When it was time to get the University of Georgia’s recreational sports facilities reopened after the COVID-19 closures, Josh Stewart was more than ready. After weeks of Zoom meetings about PPE, sanitizing procedures and how to enforce social distancing, Stewart, assistant director for facility operations at the Ramsey Student Center, knew what they needed to do and was eager to get to it.
But it wasn’t easy going—particularly the part where he and his team had to move between 400 and 500 pieces of fitness equipment, each weighing 500 to 1,000 pounds.
“Let’s be honest, it was a lot of elbow grease. But we had been teleworking for a while so when it was time, we were really excited about it. We wanted to prove that we could open and operate safely. I don’t want to say I enjoyed it, but I did kind of enjoy it because it was a challenge,” said Stewart, who is in charge of providing vision, leadership and strategic management for all rec sports facilities including the Ramsey Student Center and the Rec Sports and Club Sports complexes.

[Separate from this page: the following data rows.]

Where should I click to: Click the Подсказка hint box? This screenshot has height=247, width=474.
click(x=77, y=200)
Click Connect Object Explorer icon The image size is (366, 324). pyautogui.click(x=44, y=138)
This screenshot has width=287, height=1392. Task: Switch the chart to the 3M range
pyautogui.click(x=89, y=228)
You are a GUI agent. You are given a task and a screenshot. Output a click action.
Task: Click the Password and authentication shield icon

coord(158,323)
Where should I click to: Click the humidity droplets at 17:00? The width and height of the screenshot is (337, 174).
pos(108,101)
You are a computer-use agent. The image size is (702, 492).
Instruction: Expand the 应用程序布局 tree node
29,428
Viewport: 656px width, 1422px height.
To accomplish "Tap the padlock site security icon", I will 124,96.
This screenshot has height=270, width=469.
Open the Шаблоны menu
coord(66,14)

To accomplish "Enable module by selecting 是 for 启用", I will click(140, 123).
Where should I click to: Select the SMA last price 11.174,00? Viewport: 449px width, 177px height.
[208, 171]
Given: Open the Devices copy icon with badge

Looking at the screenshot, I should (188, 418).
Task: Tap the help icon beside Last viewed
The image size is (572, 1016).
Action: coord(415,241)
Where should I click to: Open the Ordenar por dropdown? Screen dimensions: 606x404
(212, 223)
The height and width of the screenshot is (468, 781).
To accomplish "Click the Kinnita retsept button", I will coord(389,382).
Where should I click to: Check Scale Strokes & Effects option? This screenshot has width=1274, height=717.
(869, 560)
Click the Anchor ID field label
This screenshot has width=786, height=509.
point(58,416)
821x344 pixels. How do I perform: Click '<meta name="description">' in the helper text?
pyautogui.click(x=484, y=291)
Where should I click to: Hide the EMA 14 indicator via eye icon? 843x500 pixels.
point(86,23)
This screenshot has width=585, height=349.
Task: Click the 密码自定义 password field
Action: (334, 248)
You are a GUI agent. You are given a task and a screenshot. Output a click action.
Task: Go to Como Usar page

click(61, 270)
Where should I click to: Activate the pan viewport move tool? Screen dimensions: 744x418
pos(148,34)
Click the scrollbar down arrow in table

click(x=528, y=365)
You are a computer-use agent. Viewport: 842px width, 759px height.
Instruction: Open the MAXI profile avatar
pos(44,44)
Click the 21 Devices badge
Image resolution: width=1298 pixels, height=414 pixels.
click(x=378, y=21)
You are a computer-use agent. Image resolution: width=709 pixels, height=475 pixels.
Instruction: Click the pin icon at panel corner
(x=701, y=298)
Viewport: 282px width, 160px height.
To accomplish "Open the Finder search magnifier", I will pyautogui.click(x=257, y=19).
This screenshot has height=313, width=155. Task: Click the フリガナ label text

Stewart takes the “leadership” part of his job especially seriously. “That’s probably the whole reason I’m in this career,” said Stewart, who has a master’s degree in college student affairs. He oversees roughly 250 student staff in the Ramsey Center, not just instructing them on gym operations but teaching them skills they can use throughout their lives and careers.
“I was one of those students at one time,” said Stewart, who started at a rec center at the University of West Georgia. “I’ve seen firsthand what student development can do for somebody. It can change your entire life. It can change the trajectory of your entire career.”
Not only are student staff learning gym-centric skills like spotting lifters, wiping down equipment and aiding folks with minor injuries, they’re getting trained in skills they can carry with them into the future. “We really try to teach transferable life skills through their employment. We want them to leave here with good, solid resume experience that they can use throughout their career,” said Stewart.
“We include student workers in things like hiring, training and meetings, letting them lead and coaching them through,” he said. “That way they can go into a job interview and say, ‘Yes, I have sat on the other side of the table before in an interview. I have trained individuals before. I have supervised people on shifts before.’ It’s not just something on their resume. They can actually speak to these experiences.”
Stewart’s facilities are clean, safe and operating smoothly. But it’s what goes on behind the scenes that is even more important. “It’s more about developing people than it is developing a facility,” said Stewart. “I really believe in what we do. I believe we can make a difference because it made a difference in my life.